Thanks to a recently developed approach known as cryo-electron microscopy, however, researchers like MacKinnon no longer need crystals. Instead, they can freeze molecules in ice. Using state-of-the-art equipment installed at the Evelyn Gruss Lipper Cryo-Electron Microscopy Resource Center, MacKinnon, research associate Xiao Tao, and postdoc Richard Hite created a three-dimensional reconstruction of the arrangement of atoms within BK. That atomic-scale molecular structure helps explain how BK is able to disgorge so much potassium compared with other ion channels.
Molecular secrets revealed
“The pore within BK is much wider than those of other potassium channels. In fact, it forms a wide funnel that opens up to the interior of the cell,” Tao says. “And the funnel’s surface bears a negative charge, which attracts positively charged potassium ions from within the cell toward the pore.”
In order for potassium to flow through BK, the channel’s pore must open, and it does so in response to two triggers: calcium, another ion important to cellular signaling; and a change in voltage across the cellular membrane, which occurs when a cell generates an electrical impulse.
After binding to calcium ions, the channel compresses itself, changing shape in such a way that its pieces are pulled outward and the pore widens.
While the researchers could not directly observe how the channel responds to a change in voltage, the structure did provide clues to explain this opening mechanism. Sensitivity to both calcium and voltage most likely allows the channel to fine-tune its responses, the researchers say.

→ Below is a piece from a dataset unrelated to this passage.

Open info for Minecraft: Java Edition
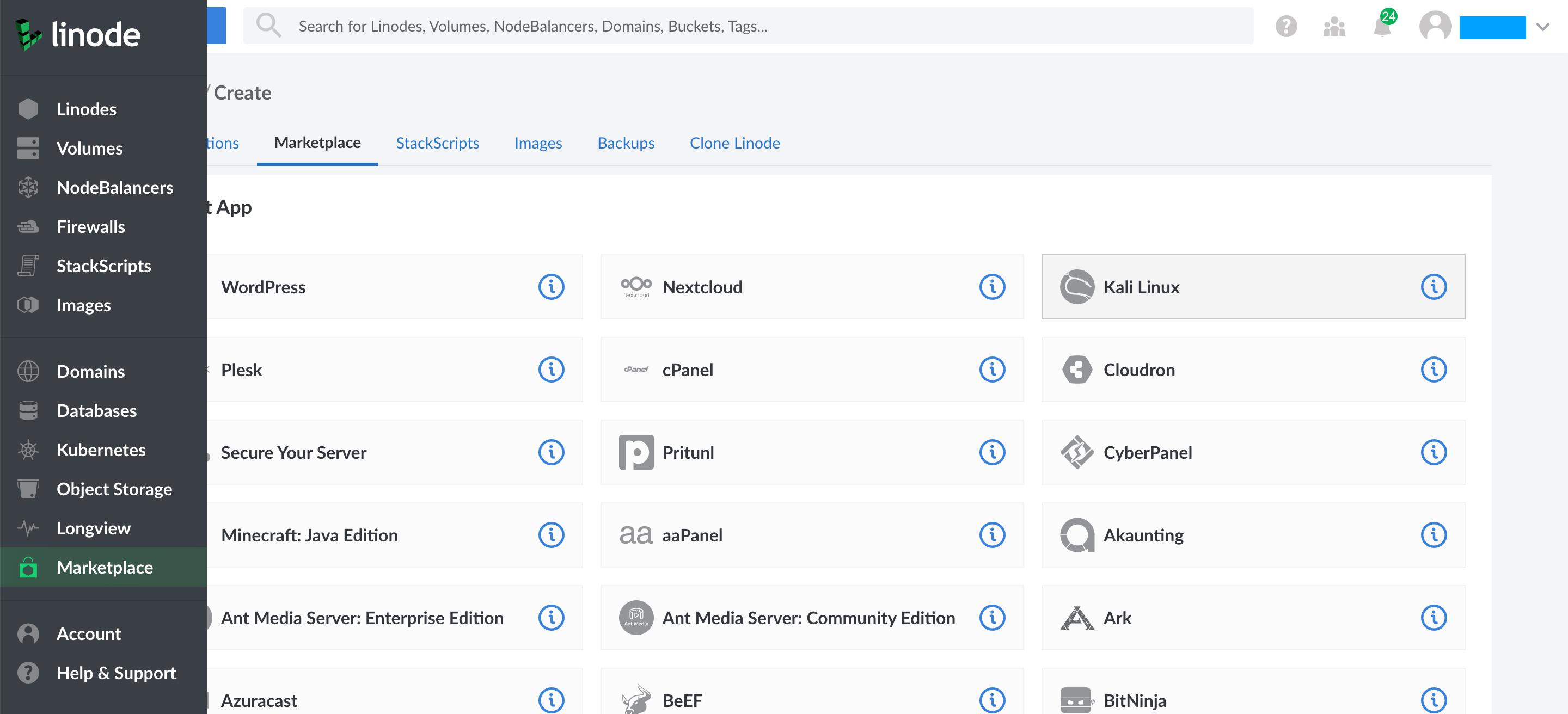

“Researchers have been looking to treat a number of conditions by developing drugs to activate BK, but without success so far,” Hite says. “With the atomic structure of BK, we now have a map to guide these efforts by helping us understand which parts of the channel could be most effectively targeted.”
MacKinnon began studying the functional properties of this channel as a postdoc. “BK is the first potassium channel I studied, so it is enormously satisfying to finally observe its molecular structure,” says MacKinnon, who is the John D. Rockefeller Jr. Professor, a Howard Hughes Medical Institute investigator, and a recipient of the 2003 Nobel Prize in Chemistry.